EXTRACTED RECORDS: Begin

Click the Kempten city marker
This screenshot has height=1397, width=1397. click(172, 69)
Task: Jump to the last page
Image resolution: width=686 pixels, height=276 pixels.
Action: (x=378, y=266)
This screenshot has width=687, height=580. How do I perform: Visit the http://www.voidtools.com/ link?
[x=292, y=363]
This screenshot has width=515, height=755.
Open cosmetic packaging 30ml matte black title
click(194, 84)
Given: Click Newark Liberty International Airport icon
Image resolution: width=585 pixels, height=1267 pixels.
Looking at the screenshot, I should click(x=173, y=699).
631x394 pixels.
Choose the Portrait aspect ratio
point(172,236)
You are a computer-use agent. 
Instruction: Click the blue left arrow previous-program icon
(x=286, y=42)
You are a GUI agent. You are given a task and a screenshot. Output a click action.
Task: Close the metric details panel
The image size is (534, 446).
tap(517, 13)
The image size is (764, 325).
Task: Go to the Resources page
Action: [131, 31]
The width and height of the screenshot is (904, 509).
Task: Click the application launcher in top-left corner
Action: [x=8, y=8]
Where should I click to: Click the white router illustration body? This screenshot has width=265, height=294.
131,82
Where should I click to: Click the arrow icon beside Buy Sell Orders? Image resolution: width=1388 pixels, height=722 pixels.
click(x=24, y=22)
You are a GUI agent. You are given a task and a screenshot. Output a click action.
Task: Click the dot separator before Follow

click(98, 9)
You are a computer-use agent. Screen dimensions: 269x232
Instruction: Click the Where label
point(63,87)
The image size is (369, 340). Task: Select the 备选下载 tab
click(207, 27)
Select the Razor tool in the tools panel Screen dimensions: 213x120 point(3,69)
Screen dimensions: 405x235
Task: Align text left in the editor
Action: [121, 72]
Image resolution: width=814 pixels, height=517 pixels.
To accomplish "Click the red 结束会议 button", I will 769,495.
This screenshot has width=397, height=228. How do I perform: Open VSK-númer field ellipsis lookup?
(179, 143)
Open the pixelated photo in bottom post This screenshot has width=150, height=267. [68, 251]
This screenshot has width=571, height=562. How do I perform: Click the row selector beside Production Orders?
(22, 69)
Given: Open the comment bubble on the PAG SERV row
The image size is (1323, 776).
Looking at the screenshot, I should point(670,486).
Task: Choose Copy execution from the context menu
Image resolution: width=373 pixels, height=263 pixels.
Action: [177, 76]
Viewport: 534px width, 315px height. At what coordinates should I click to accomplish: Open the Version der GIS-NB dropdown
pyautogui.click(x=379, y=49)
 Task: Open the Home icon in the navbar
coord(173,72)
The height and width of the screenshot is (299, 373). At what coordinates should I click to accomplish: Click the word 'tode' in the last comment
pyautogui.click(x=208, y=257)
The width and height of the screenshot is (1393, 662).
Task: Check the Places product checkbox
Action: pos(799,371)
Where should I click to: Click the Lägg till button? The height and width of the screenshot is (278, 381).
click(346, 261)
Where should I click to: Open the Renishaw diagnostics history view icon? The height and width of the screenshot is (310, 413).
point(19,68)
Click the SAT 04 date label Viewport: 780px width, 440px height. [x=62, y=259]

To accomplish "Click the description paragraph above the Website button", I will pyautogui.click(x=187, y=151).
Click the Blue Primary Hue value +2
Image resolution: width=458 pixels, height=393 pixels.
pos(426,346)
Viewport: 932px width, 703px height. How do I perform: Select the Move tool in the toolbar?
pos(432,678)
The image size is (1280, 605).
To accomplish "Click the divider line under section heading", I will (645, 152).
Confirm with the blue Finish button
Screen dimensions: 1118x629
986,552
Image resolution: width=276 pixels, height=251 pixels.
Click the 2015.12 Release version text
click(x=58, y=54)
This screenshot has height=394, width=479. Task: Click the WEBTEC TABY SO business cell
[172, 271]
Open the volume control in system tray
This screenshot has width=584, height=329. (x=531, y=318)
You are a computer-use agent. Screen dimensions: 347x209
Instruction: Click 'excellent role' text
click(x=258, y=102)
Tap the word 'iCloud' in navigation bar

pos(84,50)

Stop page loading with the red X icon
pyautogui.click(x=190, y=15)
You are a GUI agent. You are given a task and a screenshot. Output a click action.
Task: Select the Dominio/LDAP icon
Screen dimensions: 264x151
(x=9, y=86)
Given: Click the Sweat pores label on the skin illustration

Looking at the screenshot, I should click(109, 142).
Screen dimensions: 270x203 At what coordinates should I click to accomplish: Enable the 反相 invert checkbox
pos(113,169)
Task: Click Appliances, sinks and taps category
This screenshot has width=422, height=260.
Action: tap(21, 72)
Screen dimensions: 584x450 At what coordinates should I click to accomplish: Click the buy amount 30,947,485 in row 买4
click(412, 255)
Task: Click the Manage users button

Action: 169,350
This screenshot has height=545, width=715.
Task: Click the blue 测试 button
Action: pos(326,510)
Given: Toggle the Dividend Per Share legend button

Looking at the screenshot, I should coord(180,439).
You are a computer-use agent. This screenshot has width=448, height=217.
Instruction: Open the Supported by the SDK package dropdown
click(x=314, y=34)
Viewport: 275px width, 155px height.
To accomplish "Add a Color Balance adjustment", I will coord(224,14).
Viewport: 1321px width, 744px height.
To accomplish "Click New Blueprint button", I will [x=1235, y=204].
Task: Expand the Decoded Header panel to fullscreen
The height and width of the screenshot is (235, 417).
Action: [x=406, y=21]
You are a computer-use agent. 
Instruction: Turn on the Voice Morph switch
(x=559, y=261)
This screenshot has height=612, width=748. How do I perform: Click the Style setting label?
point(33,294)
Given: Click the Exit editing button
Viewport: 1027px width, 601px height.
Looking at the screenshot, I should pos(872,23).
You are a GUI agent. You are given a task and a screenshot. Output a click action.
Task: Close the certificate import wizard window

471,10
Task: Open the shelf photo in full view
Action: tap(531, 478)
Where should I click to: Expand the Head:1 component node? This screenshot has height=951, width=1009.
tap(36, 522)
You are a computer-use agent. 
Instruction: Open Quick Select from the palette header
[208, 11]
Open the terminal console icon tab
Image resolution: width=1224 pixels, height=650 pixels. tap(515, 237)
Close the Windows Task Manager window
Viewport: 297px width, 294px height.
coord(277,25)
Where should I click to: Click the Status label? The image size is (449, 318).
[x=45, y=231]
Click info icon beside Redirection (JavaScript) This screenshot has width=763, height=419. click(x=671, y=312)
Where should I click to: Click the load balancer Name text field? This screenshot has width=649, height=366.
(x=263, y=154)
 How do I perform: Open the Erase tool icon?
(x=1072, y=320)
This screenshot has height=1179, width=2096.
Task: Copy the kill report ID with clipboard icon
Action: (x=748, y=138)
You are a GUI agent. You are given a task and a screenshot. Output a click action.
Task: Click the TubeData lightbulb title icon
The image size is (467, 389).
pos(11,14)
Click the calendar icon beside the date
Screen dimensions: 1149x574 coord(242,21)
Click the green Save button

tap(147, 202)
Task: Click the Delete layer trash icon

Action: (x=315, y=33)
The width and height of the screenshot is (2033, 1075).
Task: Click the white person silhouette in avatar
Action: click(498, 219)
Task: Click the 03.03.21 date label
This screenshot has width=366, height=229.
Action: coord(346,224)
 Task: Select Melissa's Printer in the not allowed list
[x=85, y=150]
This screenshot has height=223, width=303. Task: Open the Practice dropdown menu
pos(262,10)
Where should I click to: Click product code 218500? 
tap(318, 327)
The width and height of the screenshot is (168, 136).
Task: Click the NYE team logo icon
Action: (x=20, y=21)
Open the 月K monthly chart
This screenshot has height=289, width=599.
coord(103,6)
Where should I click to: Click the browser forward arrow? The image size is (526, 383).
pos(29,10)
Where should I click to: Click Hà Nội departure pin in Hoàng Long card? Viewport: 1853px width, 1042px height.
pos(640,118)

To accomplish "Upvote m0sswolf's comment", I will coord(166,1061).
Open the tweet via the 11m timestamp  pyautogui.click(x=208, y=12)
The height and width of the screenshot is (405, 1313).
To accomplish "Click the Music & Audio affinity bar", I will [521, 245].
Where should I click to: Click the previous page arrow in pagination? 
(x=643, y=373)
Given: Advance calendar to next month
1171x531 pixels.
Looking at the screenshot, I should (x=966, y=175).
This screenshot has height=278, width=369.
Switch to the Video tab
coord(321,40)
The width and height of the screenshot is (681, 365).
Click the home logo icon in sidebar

EXTRACTED RECORDS: End

• EXERCISE GOAL: Word for word, output the lines of the data from its first line through the line where "Task: Close the metric details panel" appears, and stop there.

• EXERCISE OUTPUT:
Click the Kempten city marker
This screenshot has height=1397, width=1397. click(172, 69)
Task: Jump to the last page
Image resolution: width=686 pixels, height=276 pixels.
Action: (x=378, y=266)
This screenshot has width=687, height=580. How do I perform: Visit the http://www.voidtools.com/ link?
[x=292, y=363]
This screenshot has width=515, height=755.
Open cosmetic packaging 30ml matte black title
click(194, 84)
Given: Click Newark Liberty International Airport icon
Image resolution: width=585 pixels, height=1267 pixels.
Looking at the screenshot, I should click(x=173, y=699).
631x394 pixels.
Choose the Portrait aspect ratio
point(172,236)
You are a computer-use agent. 
Instruction: Click the blue left arrow previous-program icon
(x=286, y=42)
You are a GUI agent. You are given a task and a screenshot. Output a click action.
Task: Close the metric details panel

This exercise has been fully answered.